In other terms, there was no prejudice against a sustained release formulation of quetiapine, which the skilled person was able to achieve with routine testing. It can be derived from the judgment that the court at least partly based its findings on the British litigation, and in particular on the statements of an expert who took part in that lawsuit.

One last argument dealt with in the judgment is that clinical trials performed after the patent grant showed an improved bioavailability and broader therapeutic indications with the sustained release formulation than with the immediate release formulation. But the court held that the improved bioavailability resulted from routine optimization and was not surprising; and that the broader therapeutic indications could not be relied on as they were not addressed in the patent.

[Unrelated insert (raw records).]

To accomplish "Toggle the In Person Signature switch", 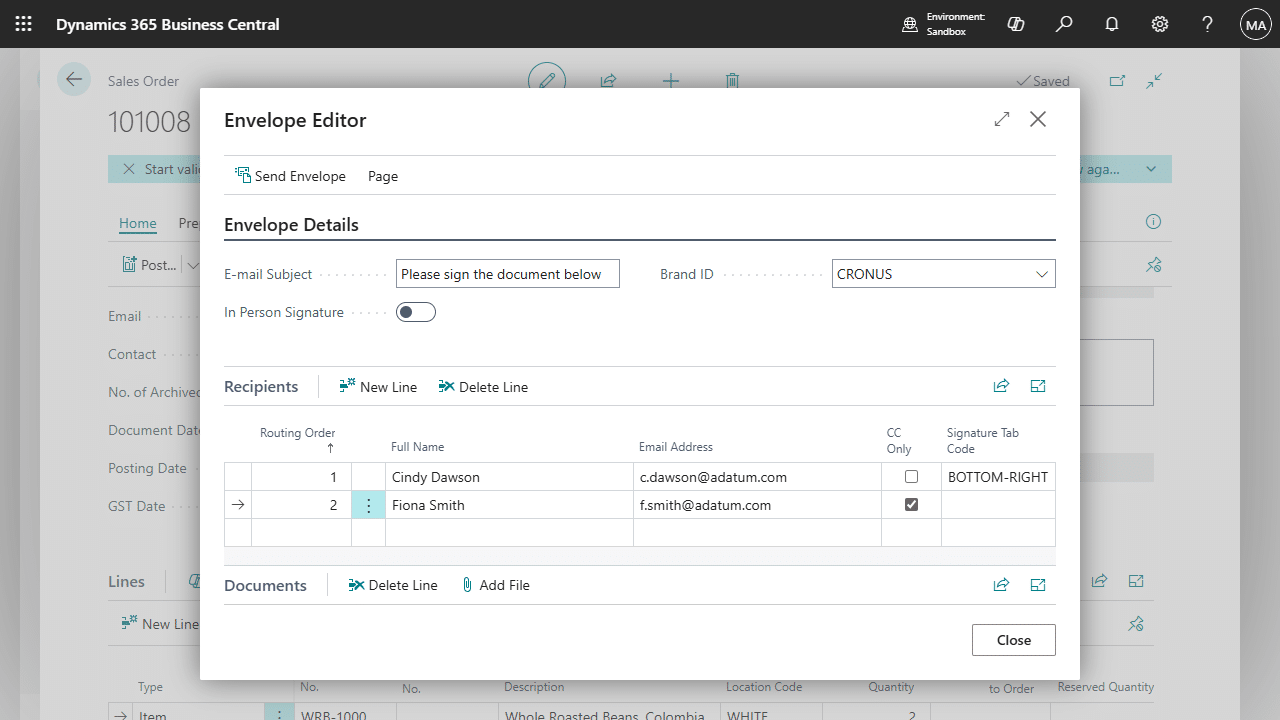I will 416,312.
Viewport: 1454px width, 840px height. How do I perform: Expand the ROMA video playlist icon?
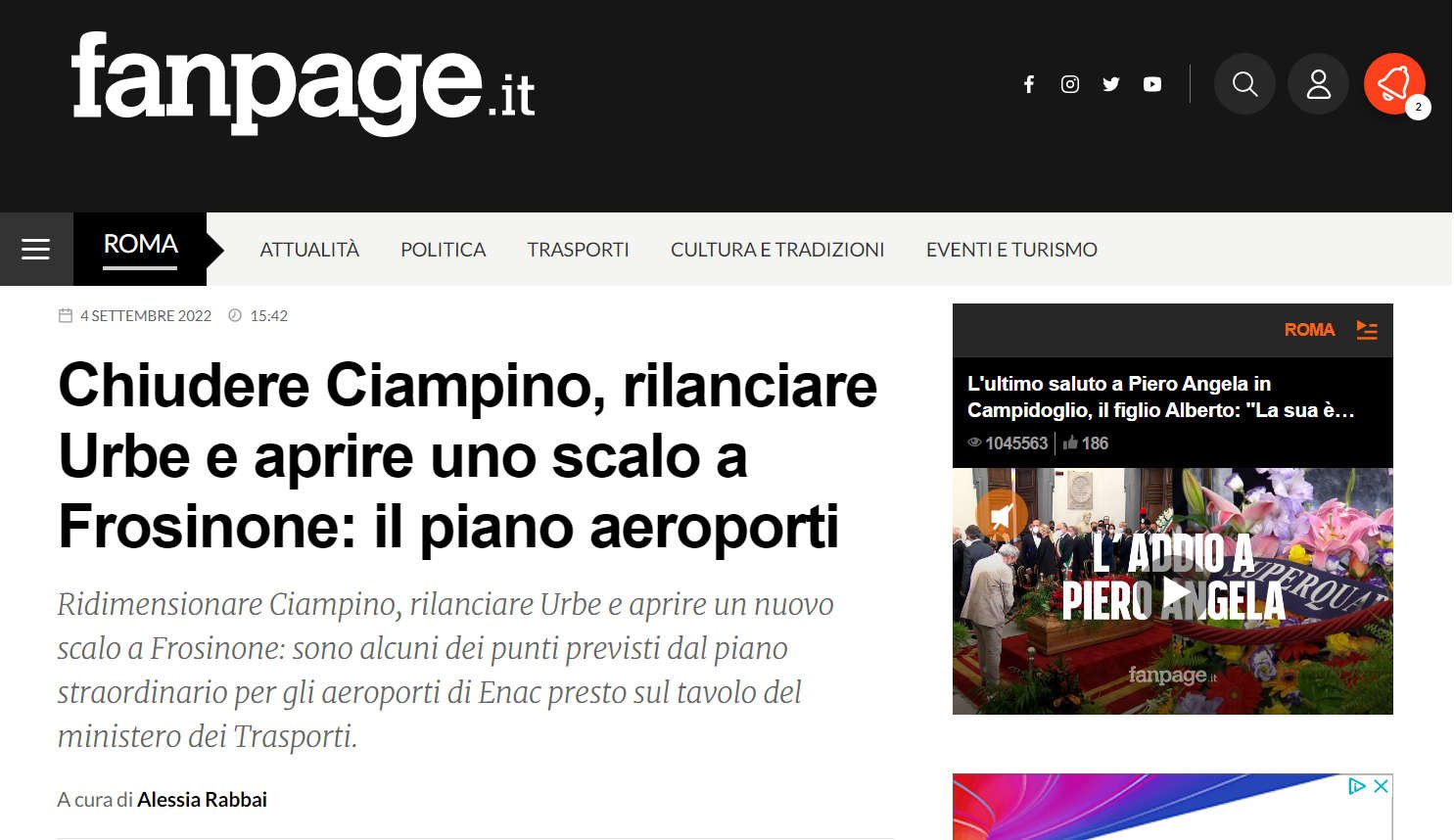click(1367, 330)
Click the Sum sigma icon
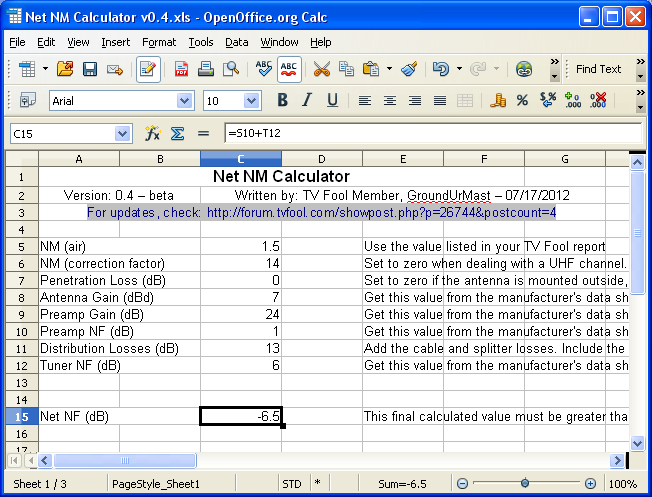Image resolution: width=652 pixels, height=497 pixels. [177, 133]
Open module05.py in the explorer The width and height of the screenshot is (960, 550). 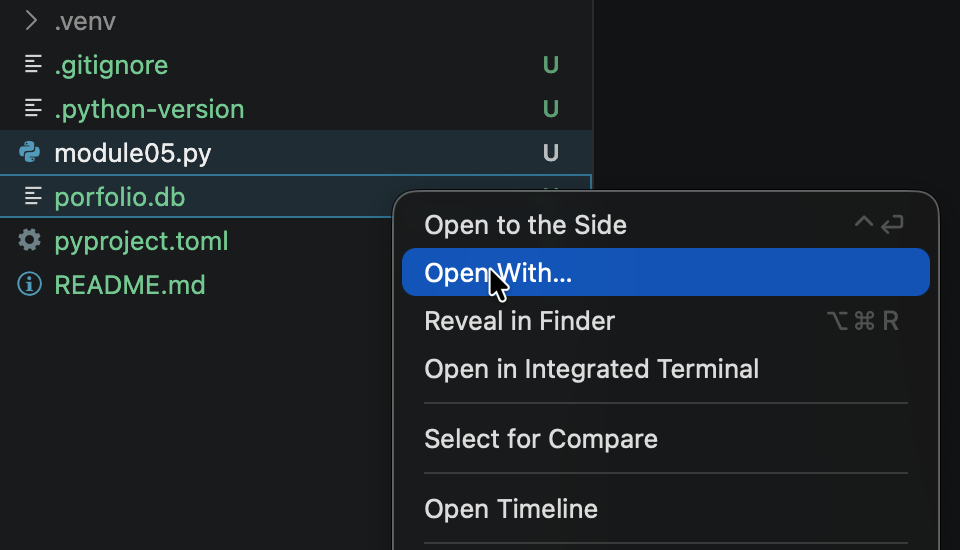[133, 153]
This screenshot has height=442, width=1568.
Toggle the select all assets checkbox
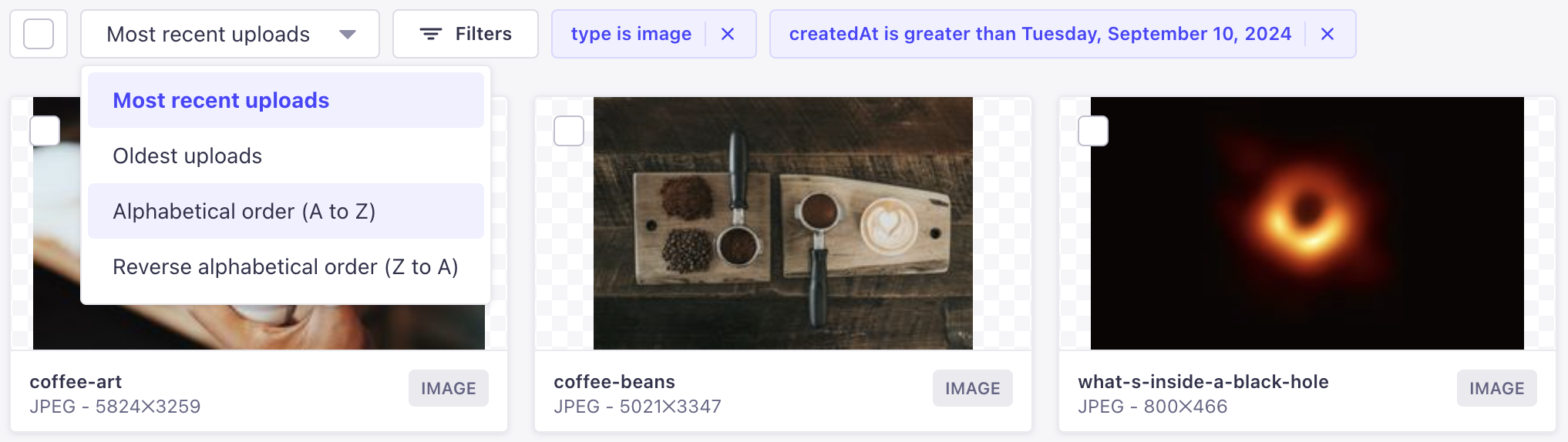[x=39, y=34]
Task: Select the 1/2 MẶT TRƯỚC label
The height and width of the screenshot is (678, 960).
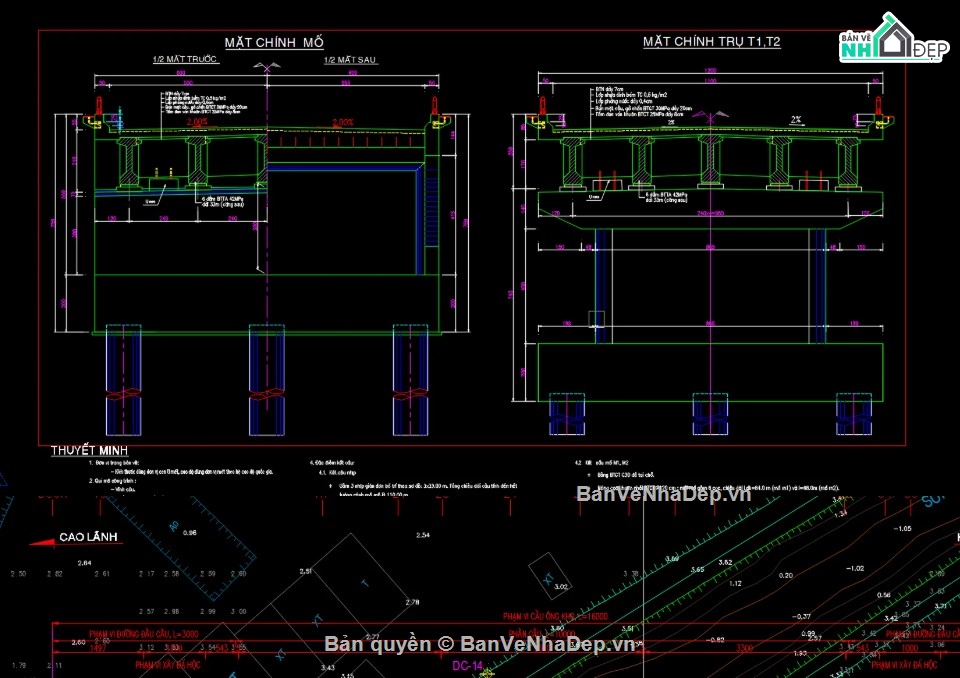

The take home message is probably that if inventive step rests on obstacles or prejudices, those have to be very fully and convincingly demonstrated. The burden of proof lies on the patentee and based on the decision at stake it is a relatively heavy one.

There are two interesting side issues in the judgment.

First, Mylan claimed that AstraZeneca was guilty of unfair competition because they had warned customers about risks of infringement related to the generic version of Xeroquel LP. The court rejected the claim because AstraZeneca’s communication was deliberate and objective.

Here are some interesting comments by the court which seem to be generally applicable to similar situations in the pharmaceutical field:

When it comes to competition between an original drug and a generic one, infringement can hardly be challenged. It disappears if the patent is held invalid, but until the invalidity judgment, it is legitimate for the patent proprietor to defend its patent monopoly. Besides, the circular letter sent to stakeholders mentioned the existence of a validity challenge in objective terms. 

A generic drug manufacturer that decides to launch its product at risk before the patent on the original drug expires or is invalidated cannot blame the patent proprietor for defending its monopoly with its customers. Besides, the fact that the patent was finally revoked in other European countries does not result in a lesser legal scope for the French part of the patent as long as it is valid. 

The second point of interest relates to the PI obtained and enforced by AstraZeneca during approximately one month. Mylan claimed and obtained damages in relation with the PI, pursuant to article L. 110-10 of the Code des procédures civiles d’exécution.

The damages award amounted to approximately 200,000 euros – which was however much less than Mylan had requested.

Part of the award was calculated based on an evaluation of lost sales, to which a margin of 30% was applied.

The other part corresponded to a loss of opportunity in relation with a public tender from which Mylan had been excluded due to the PI.

On the other hand, the court did not take into account the alleged harm suffered in terms of sales of other products or in terms of image injury, in the absence of convincing supporting evidence.

Finally, reimbursement of 300,000 euros of attorney’s fees were requested by Mylan. The court granted half of it.

It remains to be seen whether there will be an appeal decision, given that it may prove difficult for AstraZeneca to obtain it before the expiry of the patent on May 27, 2017 (no SPC was filed, as the judgment tells us).


CASE REFERENCE : Tribunal de grande instance de Paris, 3ème chambre 3ème section, July 1, 2016, Mylan v. AstraZeneca, RG No. 15/05880.